Blog for students taking ECEN5817 Resonant and Soft Switching Techniques in Power Electronics, ECEE Department, University of Colorado at Boulder, Spring 2012
Wednesday, February 1, 2012
H(s) for 19.1
I am getting something really ugly for H(s) for the resonant tank...
I have something similar for Zo, but am pushing C and Re left through the inductor rather than Cb and L, like you are doing. How did you get Ls/n and n/Cbs? I thought impedances were multiplied by n^2 when they were pushed through transformers. So, if I was pushing Cb and L to the right of the transformer, they would become Cb/n^2 and L/n^2. See L in pages 251-252 for a reference.

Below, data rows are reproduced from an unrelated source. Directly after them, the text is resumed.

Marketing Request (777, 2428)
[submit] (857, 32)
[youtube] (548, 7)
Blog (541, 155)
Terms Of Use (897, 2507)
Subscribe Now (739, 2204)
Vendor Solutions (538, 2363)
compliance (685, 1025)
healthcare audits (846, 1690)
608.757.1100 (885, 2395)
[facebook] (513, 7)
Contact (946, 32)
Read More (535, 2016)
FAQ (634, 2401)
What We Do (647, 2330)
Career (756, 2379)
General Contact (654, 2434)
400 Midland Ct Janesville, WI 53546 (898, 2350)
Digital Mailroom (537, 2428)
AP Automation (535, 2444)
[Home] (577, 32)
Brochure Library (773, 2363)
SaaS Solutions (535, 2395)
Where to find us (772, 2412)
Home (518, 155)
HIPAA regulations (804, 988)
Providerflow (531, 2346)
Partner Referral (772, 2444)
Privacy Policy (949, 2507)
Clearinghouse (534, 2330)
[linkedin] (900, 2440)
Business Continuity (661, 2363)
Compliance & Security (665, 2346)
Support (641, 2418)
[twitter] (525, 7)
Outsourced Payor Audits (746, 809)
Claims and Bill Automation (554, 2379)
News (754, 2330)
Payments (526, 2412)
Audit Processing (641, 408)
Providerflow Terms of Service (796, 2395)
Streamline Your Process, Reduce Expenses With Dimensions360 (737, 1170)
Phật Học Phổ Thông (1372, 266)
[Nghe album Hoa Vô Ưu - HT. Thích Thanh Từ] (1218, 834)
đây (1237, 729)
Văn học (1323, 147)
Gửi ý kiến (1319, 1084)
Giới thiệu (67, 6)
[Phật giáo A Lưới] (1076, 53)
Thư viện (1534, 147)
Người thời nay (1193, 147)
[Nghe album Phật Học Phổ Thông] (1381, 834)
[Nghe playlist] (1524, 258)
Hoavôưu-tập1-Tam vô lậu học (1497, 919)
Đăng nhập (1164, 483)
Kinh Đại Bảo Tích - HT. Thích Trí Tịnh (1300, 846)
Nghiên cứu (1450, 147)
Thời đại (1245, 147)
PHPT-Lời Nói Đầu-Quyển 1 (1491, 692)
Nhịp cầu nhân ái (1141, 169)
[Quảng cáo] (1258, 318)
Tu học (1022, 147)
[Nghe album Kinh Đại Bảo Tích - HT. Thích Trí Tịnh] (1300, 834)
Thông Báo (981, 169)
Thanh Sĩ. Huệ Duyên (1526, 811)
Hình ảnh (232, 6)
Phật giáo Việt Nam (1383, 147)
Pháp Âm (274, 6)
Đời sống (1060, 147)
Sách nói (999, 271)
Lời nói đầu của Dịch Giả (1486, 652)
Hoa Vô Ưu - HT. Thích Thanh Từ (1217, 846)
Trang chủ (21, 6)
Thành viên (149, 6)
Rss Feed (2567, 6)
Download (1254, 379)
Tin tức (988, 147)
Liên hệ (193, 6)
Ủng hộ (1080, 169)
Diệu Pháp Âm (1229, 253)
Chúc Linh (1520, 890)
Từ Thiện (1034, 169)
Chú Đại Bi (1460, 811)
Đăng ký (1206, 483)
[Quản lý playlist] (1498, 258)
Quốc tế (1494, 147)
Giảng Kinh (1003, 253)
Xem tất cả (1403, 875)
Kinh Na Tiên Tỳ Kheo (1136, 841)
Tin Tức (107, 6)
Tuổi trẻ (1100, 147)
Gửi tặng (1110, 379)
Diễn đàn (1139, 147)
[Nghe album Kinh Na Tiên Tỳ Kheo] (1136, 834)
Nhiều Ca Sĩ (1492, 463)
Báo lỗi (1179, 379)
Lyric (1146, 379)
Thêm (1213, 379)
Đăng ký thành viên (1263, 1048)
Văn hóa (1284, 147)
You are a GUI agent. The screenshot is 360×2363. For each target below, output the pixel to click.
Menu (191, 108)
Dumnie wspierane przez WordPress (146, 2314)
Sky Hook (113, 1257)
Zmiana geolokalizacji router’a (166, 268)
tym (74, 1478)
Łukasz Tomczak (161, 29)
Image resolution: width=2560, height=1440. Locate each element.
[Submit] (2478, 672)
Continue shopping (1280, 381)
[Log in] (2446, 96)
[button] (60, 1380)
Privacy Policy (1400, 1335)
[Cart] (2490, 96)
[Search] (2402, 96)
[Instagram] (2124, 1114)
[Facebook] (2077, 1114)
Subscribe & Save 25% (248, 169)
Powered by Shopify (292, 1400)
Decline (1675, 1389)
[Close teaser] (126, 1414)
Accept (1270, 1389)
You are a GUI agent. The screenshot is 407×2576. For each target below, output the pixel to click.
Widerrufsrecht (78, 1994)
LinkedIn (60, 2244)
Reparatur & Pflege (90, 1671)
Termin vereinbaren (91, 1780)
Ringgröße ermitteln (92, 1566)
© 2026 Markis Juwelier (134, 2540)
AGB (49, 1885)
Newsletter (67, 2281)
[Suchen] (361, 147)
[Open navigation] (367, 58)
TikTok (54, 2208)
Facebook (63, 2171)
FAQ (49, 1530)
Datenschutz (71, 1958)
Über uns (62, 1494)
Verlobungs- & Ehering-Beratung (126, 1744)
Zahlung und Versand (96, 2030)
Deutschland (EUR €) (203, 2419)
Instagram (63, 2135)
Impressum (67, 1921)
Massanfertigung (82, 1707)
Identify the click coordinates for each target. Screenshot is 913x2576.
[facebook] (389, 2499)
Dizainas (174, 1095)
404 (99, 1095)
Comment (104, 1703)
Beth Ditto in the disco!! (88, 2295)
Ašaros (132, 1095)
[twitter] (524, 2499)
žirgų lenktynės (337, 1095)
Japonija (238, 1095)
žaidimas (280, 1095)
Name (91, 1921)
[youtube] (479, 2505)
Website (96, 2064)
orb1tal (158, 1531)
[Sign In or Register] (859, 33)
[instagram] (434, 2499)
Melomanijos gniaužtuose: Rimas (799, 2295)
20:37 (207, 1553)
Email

Olga, I think I took nearly the same direction as you did. H(s) = Z_out/Z_1 (where Z_1 does not mean Z_in). I first moved all components from primary to secondary of transformer. If you did the same, I think you are missing a multiple of n with your sL term: sL/n^2 rather than sL/n. Also, it is important to note that C_b is not part of the resonant tank (as far as I understand things). It is a DC blocking capacitor used to create an AC signal into the tank network. If it is considered as part of your impedance calculations, I believe it can be eliminated anyway because the problem statement mentions that C_b is of large value. This means that the series combination of the Z_1 impedance, 1/(s*n^2*C_b) + sL/n^2 is dominated by inductance because 1/(s*n^2*C_b) approaches zero for large C_b (and frequencies approaching resonance) while the inductive impedance increases. H(s) then becomes much easier to work with and turns out to be similar to textbook examples.
Thanks for the comments. I did leave out the extra n term, good catch. Keith, did you just leave out Cb all together then? I definitely agree that it is not part of the resonant tank, but was unsure if its impedance played a significant role in the transfer function. It would certainly simplify things a lot if it can be neglected.
My understanding is that it is going to remove the DC offset that is present in the switching section, but maybe not.
Olga, Glad I was able to help. Regarding your question, I did not discount the contribution of C_b entirely. As you mentioned, its function is to remove the DC component of the resonant tank input current; giving us an AC waveform to work with our sinusoidal approximation. In determining the H(s) transfer function the C_b contribution was neglected though. As I mentioned above, because C_b is large the combination series impedance Z_1 will be dominated by the inductor L.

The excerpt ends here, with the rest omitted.